**What you are asked to do:** Go through the data that follows and restate each line exactly as it reads.

"""

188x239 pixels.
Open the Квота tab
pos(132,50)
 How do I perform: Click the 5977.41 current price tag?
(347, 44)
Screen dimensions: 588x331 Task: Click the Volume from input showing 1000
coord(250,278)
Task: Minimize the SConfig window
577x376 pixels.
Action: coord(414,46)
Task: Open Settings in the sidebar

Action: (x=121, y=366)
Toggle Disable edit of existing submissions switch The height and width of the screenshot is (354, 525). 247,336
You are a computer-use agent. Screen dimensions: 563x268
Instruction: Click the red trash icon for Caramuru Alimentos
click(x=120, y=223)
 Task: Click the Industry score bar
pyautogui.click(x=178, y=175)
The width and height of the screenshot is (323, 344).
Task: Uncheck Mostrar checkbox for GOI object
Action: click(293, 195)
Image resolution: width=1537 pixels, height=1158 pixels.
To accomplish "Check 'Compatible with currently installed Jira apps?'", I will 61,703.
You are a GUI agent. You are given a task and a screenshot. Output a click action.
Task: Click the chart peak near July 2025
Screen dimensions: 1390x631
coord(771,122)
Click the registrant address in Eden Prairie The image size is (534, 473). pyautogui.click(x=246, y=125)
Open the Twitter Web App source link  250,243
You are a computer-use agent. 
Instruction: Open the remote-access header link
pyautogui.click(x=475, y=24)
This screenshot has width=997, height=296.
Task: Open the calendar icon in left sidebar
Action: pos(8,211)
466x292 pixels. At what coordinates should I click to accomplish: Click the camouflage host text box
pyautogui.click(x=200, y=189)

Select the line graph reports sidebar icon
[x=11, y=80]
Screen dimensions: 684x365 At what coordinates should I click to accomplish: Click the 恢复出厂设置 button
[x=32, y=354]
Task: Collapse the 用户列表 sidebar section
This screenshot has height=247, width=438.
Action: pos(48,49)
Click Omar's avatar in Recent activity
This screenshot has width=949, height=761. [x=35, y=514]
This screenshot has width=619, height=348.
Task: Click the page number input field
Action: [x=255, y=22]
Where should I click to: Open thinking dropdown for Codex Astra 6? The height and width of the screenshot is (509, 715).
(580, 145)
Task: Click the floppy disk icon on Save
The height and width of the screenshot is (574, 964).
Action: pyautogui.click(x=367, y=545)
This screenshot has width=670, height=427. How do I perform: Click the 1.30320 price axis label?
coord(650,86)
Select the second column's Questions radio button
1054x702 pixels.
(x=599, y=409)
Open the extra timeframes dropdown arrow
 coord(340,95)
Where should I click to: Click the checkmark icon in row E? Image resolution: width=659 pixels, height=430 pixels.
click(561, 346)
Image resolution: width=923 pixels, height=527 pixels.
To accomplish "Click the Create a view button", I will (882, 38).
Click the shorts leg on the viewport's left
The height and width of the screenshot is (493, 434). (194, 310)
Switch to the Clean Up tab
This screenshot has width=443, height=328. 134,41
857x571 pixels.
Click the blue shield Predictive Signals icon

"""

**Completed exercise:**
188x239 pixels.
Open the Квота tab
pos(132,50)
 How do I perform: Click the 5977.41 current price tag?
(347, 44)
Screen dimensions: 588x331 Task: Click the Volume from input showing 1000
coord(250,278)
Task: Minimize the SConfig window
577x376 pixels.
Action: coord(414,46)
Task: Open Settings in the sidebar

Action: (x=121, y=366)
Toggle Disable edit of existing submissions switch The height and width of the screenshot is (354, 525). 247,336
You are a computer-use agent. Screen dimensions: 563x268
Instruction: Click the red trash icon for Caramuru Alimentos
click(x=120, y=223)
 Task: Click the Industry score bar
pyautogui.click(x=178, y=175)
The width and height of the screenshot is (323, 344).
Task: Uncheck Mostrar checkbox for GOI object
Action: click(293, 195)
Image resolution: width=1537 pixels, height=1158 pixels.
To accomplish "Check 'Compatible with currently installed Jira apps?'", I will 61,703.
You are a GUI agent. You are given a task and a screenshot. Output a click action.
Task: Click the chart peak near July 2025
Screen dimensions: 1390x631
coord(771,122)
Click the registrant address in Eden Prairie The image size is (534, 473). pyautogui.click(x=246, y=125)
Open the Twitter Web App source link  250,243
You are a computer-use agent. 
Instruction: Open the remote-access header link
pyautogui.click(x=475, y=24)
This screenshot has width=997, height=296.
Task: Open the calendar icon in left sidebar
Action: pos(8,211)
466x292 pixels. At what coordinates should I click to accomplish: Click the camouflage host text box
pyautogui.click(x=200, y=189)

Select the line graph reports sidebar icon
[x=11, y=80]
Screen dimensions: 684x365 At what coordinates should I click to accomplish: Click the 恢复出厂设置 button
[x=32, y=354]
Task: Collapse the 用户列表 sidebar section
This screenshot has height=247, width=438.
Action: pos(48,49)
Click Omar's avatar in Recent activity
This screenshot has width=949, height=761. [x=35, y=514]
This screenshot has width=619, height=348.
Task: Click the page number input field
Action: [x=255, y=22]
Where should I click to: Open thinking dropdown for Codex Astra 6? The height and width of the screenshot is (509, 715).
(580, 145)
Task: Click the floppy disk icon on Save
The height and width of the screenshot is (574, 964).
Action: pyautogui.click(x=367, y=545)
This screenshot has width=670, height=427. How do I perform: Click the 1.30320 price axis label?
coord(650,86)
Select the second column's Questions radio button
1054x702 pixels.
(x=599, y=409)
Open the extra timeframes dropdown arrow
 coord(340,95)
Where should I click to: Click the checkmark icon in row E? Image resolution: width=659 pixels, height=430 pixels.
click(561, 346)
Image resolution: width=923 pixels, height=527 pixels.
To accomplish "Click the Create a view button", I will (882, 38).
Click the shorts leg on the viewport's left
The height and width of the screenshot is (493, 434). (194, 310)
Switch to the Clean Up tab
This screenshot has width=443, height=328. 134,41
857x571 pixels.
Click the blue shield Predictive Signals icon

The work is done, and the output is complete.